In realtà con questa parte del pensiero e dell’opera di Berlinguer non si sono fatti i conti. E’ passata l’idea, nella vulgata degli anni ‘90 e poi anche nel momento della fondazione del Partito Democratico, che l’unico Berlinguer da rivendicare fosse quello del compromesso storico e dell’incontro, mai compiuto, con Aldo Moro. Vorrei dire che si è un po’ abusato del vezzo tipico della sinistra italiana di tirare la storia alle proprie contingenti convenienze. Intendiamoci. Vedo una relazione tra il compromesso storico e la questione morale: non chiedo che si faccia un’operazione speculare a quella compiuta nell’ultimo ventennio. La relazione, tuttavia, non sta nella proposta di alleanze politiche; sta nei contenuti della politica e nei caratteri della società nuova per cui Berlinguer intendeva operare: un diverso modo di consumare e produrre (“perché, cosa, come produrre”), il rifiuto della violenza e della guerra come soluzione dei problemi, una nuova idea della libertà delle donne, un uso umano delle nuove tecnologie, un’idea diversa della politica. Su questi punti Berlinguer propose un riorientamento del programma fondamentale del PCI, che così faceva sue tante istanze provenienti dal pensiero religioso, soprattutto di quello cristiano sociale, e da una critica umanistica al capitalismo. Berlinguer, già nel corso del periodo in cui si venne logorando la stagione della solidarietà nazionale, cominciò a guardare con occhi nuovi a quello che si muoveva fuori dal Partito e dalla politica.

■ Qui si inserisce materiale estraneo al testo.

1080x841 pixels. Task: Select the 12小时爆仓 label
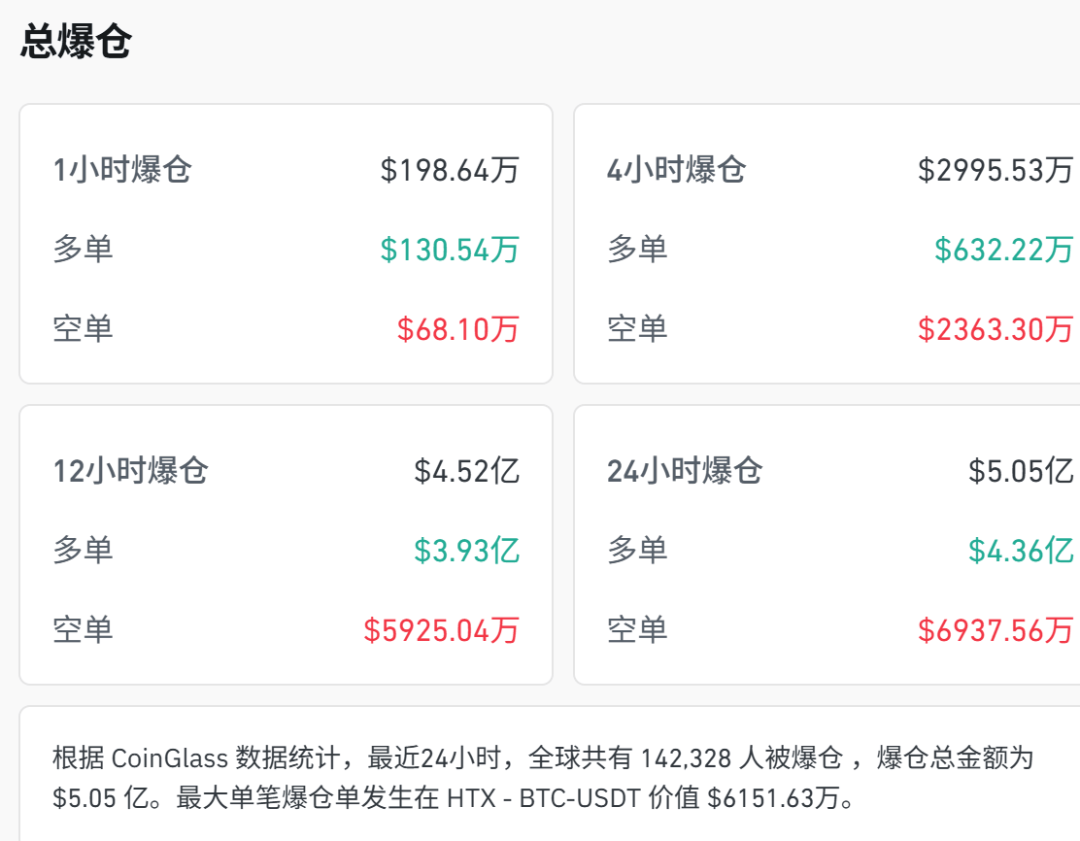pos(131,470)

Proprio oggi, quando il PD è impegnato in una transizione politica, ed esplode una nuova questione morale che, goccia dopo goccia, è stata scavata trasversalmente nel ventennio berlusconiano del conflitto di interessi e della privatizzazione della politica, si tratta di riflettere sulla lezione di Berlinguer: sulla necessità di aprirsi alla società, al mondo del lavoro, e di connettere la transizione politica alla transizione sociale. Questa è l’epoca in cui un diverso modo di produrre e di consumare si impone come necessità non di un’élite, ma sentita a livello popolare, e soprattutto giovanile. Se in onestà si deve fare l’identikit di una parte dei militanti grillini, si trova soprattutto questa idea alternativa di organizzazione della società e della vita, e questo vale ancor più per i comitati e i movimenti che stanno ponendo all’ordine del giorno il tema dei beni comuni, a partire da quello dell’acqua.
Occorre un PD meno arrogante quando esercita il Potere, meno schiacciato sul Palazzo e più aperto e ricettivo nella società.
La lezione che ci lascia Enrico Berlinguer sulla questione morale e sul rinnovamento della politica può aiutarci davvero molto.